→ Exercise task
Convert the material, starting with the line containing "You are a computer-use" and continuing through the line containing "tap(57, 188)", into a Markdown table with the columns Row and Line, skipping blank lines. Leave the pictures out of the answer.

→ The input
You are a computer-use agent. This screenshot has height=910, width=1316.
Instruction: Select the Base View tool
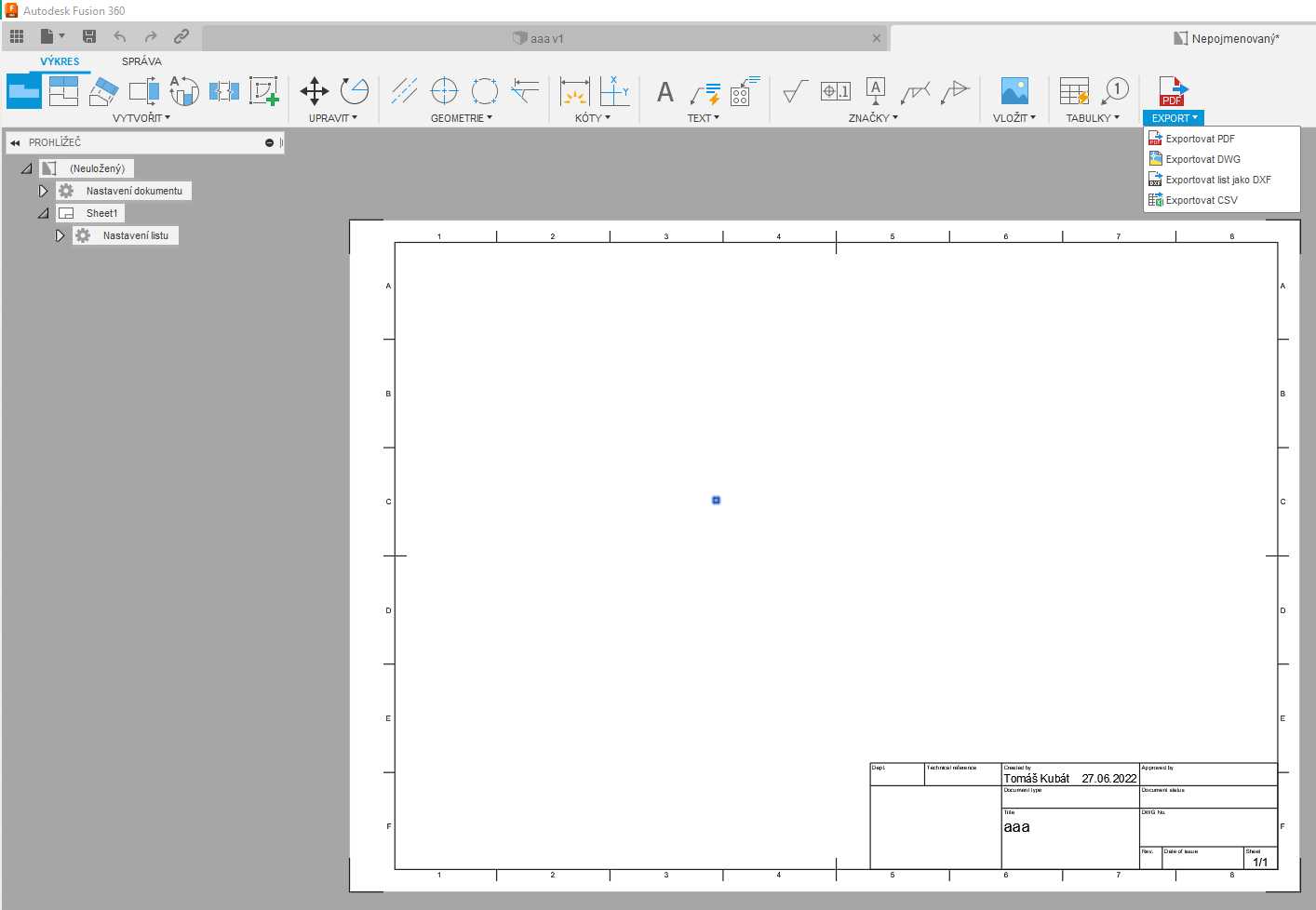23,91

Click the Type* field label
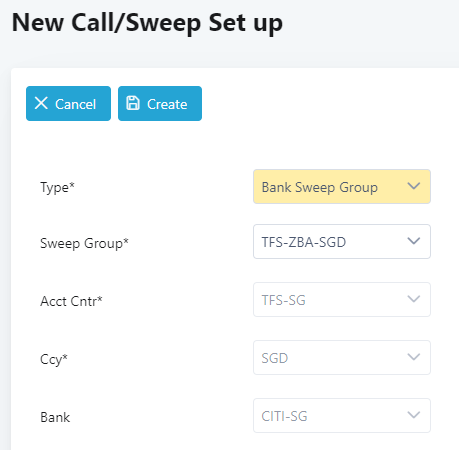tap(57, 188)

...

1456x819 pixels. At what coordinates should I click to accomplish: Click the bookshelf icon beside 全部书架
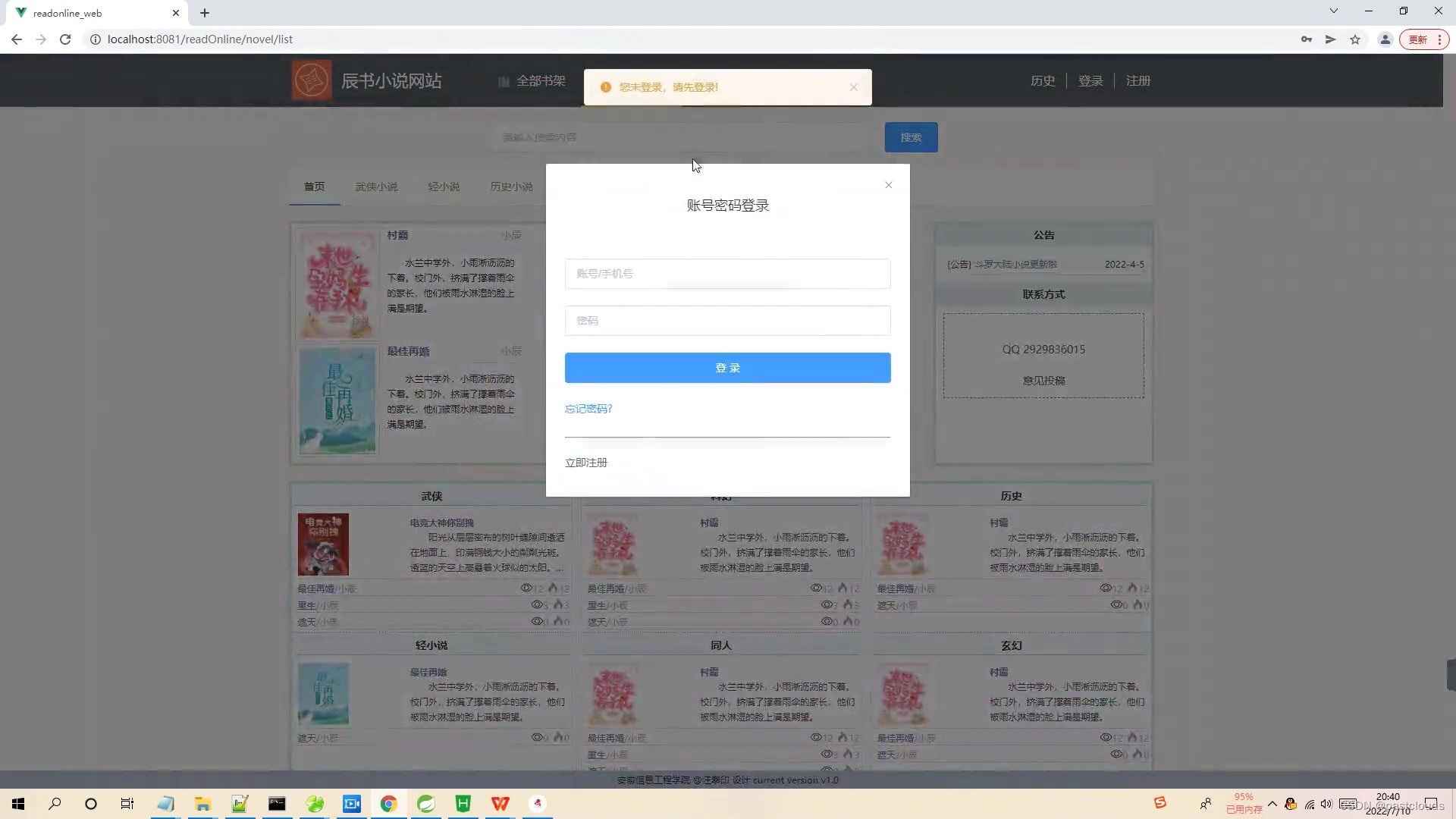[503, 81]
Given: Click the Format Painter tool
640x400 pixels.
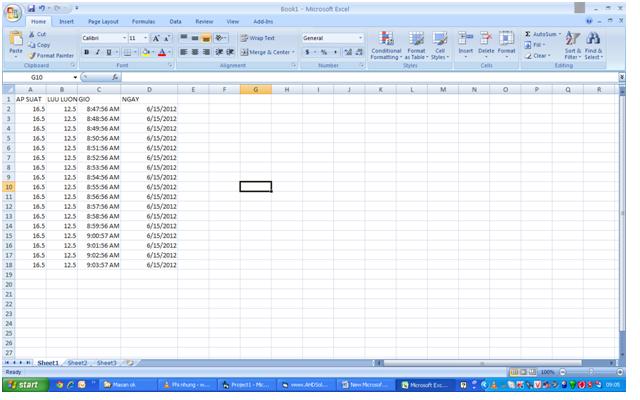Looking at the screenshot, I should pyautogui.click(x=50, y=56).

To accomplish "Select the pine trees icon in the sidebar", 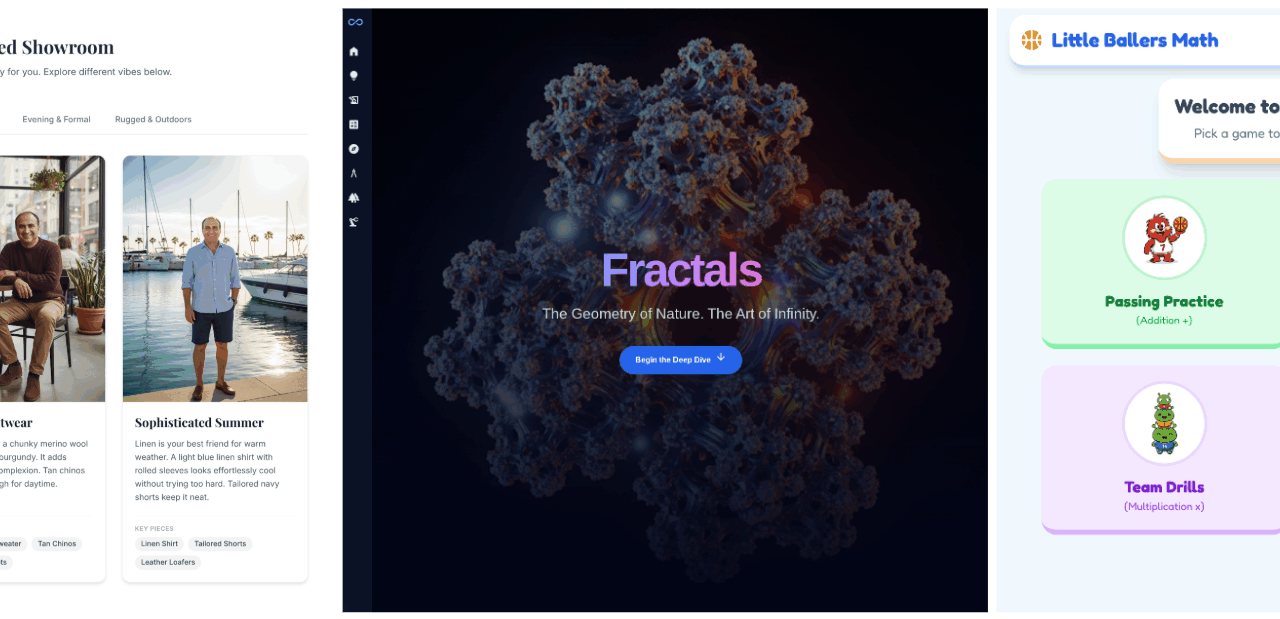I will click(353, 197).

→ Exercise result
| Row | Line |
|---|---|
| 1 | You are a computer-use agent. This screenshot has height=910, width=1316. |
| 2 | Instruction: Select the Base View tool |
| 3 | 23,91 |
| 4 | Click the Type* field label |
| 5 | tap(57, 188) |